All my danios are dropping, one by one. They are getting puffy, scales sticking out around the mid-section, one got so big I thought she was gravid (and a she), although now she's lying on her back dying. It's weird that they all got sick at the same time and only the danios are sick.

I suspect infection of some kind. I need a med suggestion. Or other diagnosis suggestion? :-( My poor danios.

W


----------



## Sunstar

sounds like dropsy. I had a goldfish do that. Dropsy is a symptom of a lot of things apparently, though. I am not sure what to do. I read somewhere a theraputical salt additon to the tank might help draw the excess water from the fish to make her swelling go down. 

I took my goldfish out of the tank and put him in a bucket to treat him. I wanted erethromycine but I couldn't find any. Unfortunately he died.

What other notiable symptoms do you have?


----------



## conix67

Unfortunately I heard dropsy is very difficult to treat. I think it's best to eliminate the cause to avoid spreading to other fishes.

The symptom sounds exactly like the dropsy I read or heard about...


----------



## KhuliLoachFan

*learning from your fishies dying...*

Water parameters are normal (PH 7.8-8, no ammonia or nitrite, nitrates typically <10 ppm). Two of my danios that died were moved from one tank to another so I suspected stress. Then the rest that had not been moved started getting sick and dying. There are zebra danios and leopard danios, and nobody else is affected (yet) in the two community tanks they were in.

I saw a spot, or "hole" forming on the side of the most sick, and swollen danio. I thought it was pregnant. But the raised scales around the midsection and clamped fins, and listlessness of several days is worse now. The sickest danio is in a hospital tank, I added the only antibiotic I've got, and a bit of salt.

The other sick one is in another quarantine tank. I added salt but no meds, but have been changing water regularly (daily 25%) in case it's toxins.
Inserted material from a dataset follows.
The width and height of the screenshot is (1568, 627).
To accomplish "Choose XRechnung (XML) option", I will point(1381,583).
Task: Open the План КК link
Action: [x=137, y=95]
I figure, doing one the one way and one the other way gives me a decision on how to treat the rest if they keep dropping.

W


----------



## KhuliLoachFan

It is consistent with Dropsy .. potentially due to poor water quality (missed water changes, nitrates climbing too high - that tank did go two weeks without a water change a few weeks back, and the nitrates probably got high during that period). I also suspect that in my 50g tank, I overfed the recently added pleco, too soon after adding him, and although I didn't see it, the tank might have mini-cycled, and stressed out or made fishies sick. The thing is danios are so hardy, it's weird. One of the bleeding heart tetras died too. 

Maybe that's it. I was thinking angel-fish agression, but it might just have been (a) 50g tank was torn down and moved four weeks ago, (b) I added a pleco 2 weeks ago. Prolly should have let it all set for a month before adding an fishy, specially a biggie like the gibbicaps pleco.

Have I diagnosed my own sins correctly, anyone?

W


----------



## Shattered

Sounds like you have, sinner! (  ). 

I haven't had much experience with Dropsy though but from what I've read it sounds like that's what you have. 

Sorry about your losses.


----------



## Sunstar

I have heard it can be treated, but success is SO rare. Sorry again. My spark goes to the fishies that pass to the great swimming lakes of the afterworld.


----------



## ameekplec.

Sounds exactly like dropsy, even from just the title. Sorry for the losses.

IMO, with a fish like the danios, it may not be worth trying to save with meds, as they will drop like flies, and the meds will cost more than just to replace them. And like was said before, it's not an oft successfully treated disease.

Just try to keep the water clean, and that usually prevents dropsy from happening in the first place.

Good luck with the fish!


----------



## KhuliLoachFan

Well I lost a leopard danio and a zebra danio today, and that is the fourth danio I've lost, the previous two losses were also a leopard and a zebra danio. I've got one of my other leopard danios in quarantine who is not showing any symptoms yet. I think I'll move the remaining two danios into quarantine tanks tomorrow too.

My kids and I repeat the line from the cosby show when we have a funeral for one of our fishies... . "He was a good fish! ... Happy... and.. brave!". 




W


----------